**EXCERPT PROVIDED:**

Make it happen, lady!
On 4/10/2019 at 4:24 PM, traumaRUs said:Just to address this. Here is the site for the IL Nurses Association/ANA
https://www.ana-illinois.org/about-ana-illinois/
"ANA-Illinois, together with our national partner, the American Nurses Association (ANA), will continue to build a community of nurses dedicated to advancing their profession and providing safe, affordable healthcare."
They are actually one organization. And yes, I too got the text messages
The Illinois Nurses Association (INA) is a Nurses Union. Not affiliated with the ANA. We were, but we separated in 2012-and now there is the ANA-IL and the INA.
On 4/10/2019 at 6:54 PM, klone said:I really think that the best solution is, instead of treating patients like widgets with a one-size approach to ratios, the hospital committee approach where the FLOOR NURSES decide what safe staffing looks like, with an acuity-based staffing matrix that looks at the individual patients, rather than simply counting heads. And the law should require this, and provide the enforcement teeth (such as what Oregon has done, sorry to sound like a broken record).
I’m sorry. Our state already has Acuity Based staffing law in place x10 yrs. Hospitals either ignore it or refuse to implement the staffing committees recommendations. The IHA only just now, faced with a ratios bill, wants to “strengthen” it. Again their proposals are weak. No reporting mechanism and only a financial penalty as a last resort. What does that mean? Give the hospital a chance to comply despite noncompliance for 10yrs? Again more rhetoric.
A national survey was completed in October 2018. This article presents the data that was collected from the State of Illinois. The purpose of this article is to show the experiences that bedside nurses are having in Illinois in their hospital staffing practices, as their state has legislation that has been enacted since 2008 called the Nurse Staffing by Patient Acuity Act.
#NursesTakeDC #NursesUnite
https://allnurses.com/illinois-nurse-staffing-survey-t699288/
Absolutely! I have a nurse friend who works at a large city hospital.....it has more than 10 CEOs. EACH receives a million dollars a year in bonuses. Nurses with seniority ....and therefore larger paychecks....are being forced out. Inexperienced nurses are being hired...therefore with smaller paychecks. Never are enough nurses being hired, and as the older nurses leave, the newer nurses lose any mentors they may have had. Dangerous for both patients and nurses. Oh...and, yes, they do have a union.....which does nothing for the nurses and ancillary personnel. The union heads are enjoying nice, big checks, too. The hospital administrators and the union bosses are in bed together.

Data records
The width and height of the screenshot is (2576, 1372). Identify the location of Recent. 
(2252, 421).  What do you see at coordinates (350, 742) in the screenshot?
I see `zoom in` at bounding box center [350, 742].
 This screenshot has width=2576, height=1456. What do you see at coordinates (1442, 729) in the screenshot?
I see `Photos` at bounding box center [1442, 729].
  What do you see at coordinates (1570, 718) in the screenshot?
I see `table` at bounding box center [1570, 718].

**TASK 1:** Using the nurse staffing thread, explain why one reply says the Illinois Nurses Association and ANA-Illinois are not one organization.
**TASK 2:** List every organization named in the nurse staffing thread, using the names or abbreviations the thread gives.
**TASK 3:**
Answer these questions from the nurse staffing thread, putting each answer on its own line and marking it with the matching letter:
(a) When was the national survey completed?
(b) In what year did the INA separate from the ANA?
(c) How many CEOs does the nurse friend's large city hospital have?

**ANSWER BOX 1:** The reply says the Illinois Nurses Association (INA) is a nurses union that is not affiliated with the ANA. The two were once affiliated but separated in 2012, so there are now two separate groups, the ANA-IL and the INA.

**ANSWER BOX 2:**
- ANA-Illinois (ANA-IL)
- American Nurses Association (ANA)
- Illinois Nurses Association (INA)
- IHA

**ANSWER BOX 3:**
(a) October 2018
(b) 2012
(c) More than 10